◆ **TASK DETAILS**
Find where "The image size is (1512, 794)." appears in the entries below. That line and all lines after it, through the last, are to be duplicated exactly, with nothing else.

◆ **MATERIAL TO PROCESS**
━━━
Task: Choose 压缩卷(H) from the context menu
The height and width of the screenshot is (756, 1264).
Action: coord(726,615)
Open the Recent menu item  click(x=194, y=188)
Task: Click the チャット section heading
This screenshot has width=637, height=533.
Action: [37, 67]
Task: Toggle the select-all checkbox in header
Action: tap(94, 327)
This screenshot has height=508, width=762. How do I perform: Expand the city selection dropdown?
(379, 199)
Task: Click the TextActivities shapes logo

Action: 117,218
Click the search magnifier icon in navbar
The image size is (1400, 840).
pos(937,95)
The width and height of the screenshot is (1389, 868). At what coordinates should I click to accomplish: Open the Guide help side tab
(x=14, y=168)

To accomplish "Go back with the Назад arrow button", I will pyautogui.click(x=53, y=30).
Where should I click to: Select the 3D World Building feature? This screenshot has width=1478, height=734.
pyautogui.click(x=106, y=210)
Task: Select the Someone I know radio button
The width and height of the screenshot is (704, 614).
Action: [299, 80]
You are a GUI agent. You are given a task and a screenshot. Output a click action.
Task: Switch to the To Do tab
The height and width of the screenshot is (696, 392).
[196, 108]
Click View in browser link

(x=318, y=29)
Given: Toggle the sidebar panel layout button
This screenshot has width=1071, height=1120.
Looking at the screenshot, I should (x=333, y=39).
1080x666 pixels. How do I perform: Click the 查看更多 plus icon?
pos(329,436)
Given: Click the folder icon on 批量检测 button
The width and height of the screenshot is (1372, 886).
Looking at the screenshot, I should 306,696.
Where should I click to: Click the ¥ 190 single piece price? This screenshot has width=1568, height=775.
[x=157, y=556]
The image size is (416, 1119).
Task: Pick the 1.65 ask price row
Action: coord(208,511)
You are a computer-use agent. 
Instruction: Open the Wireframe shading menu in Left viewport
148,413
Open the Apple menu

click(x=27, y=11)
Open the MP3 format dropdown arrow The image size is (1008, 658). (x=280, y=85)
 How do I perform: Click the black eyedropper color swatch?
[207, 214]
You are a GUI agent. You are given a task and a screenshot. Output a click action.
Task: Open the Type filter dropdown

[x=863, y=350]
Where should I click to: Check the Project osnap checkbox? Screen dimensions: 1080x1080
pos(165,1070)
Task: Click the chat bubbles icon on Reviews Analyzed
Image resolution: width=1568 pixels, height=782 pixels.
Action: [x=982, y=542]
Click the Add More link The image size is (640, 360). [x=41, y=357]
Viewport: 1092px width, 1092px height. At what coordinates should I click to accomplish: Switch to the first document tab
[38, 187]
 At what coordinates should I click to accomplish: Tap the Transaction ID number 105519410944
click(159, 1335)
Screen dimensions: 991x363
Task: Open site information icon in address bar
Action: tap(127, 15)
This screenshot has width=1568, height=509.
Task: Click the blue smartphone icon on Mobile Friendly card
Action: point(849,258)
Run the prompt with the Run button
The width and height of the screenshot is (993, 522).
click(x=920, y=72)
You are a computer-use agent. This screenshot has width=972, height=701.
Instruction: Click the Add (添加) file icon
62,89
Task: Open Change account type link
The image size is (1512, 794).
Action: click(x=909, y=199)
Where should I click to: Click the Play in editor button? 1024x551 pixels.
━━━
◆ **WRITTEN ANSWER**
The image size is (1512, 794).
Action: click(x=909, y=199)
Where should I click to: Click the Play in editor button? 1024x551 pixels.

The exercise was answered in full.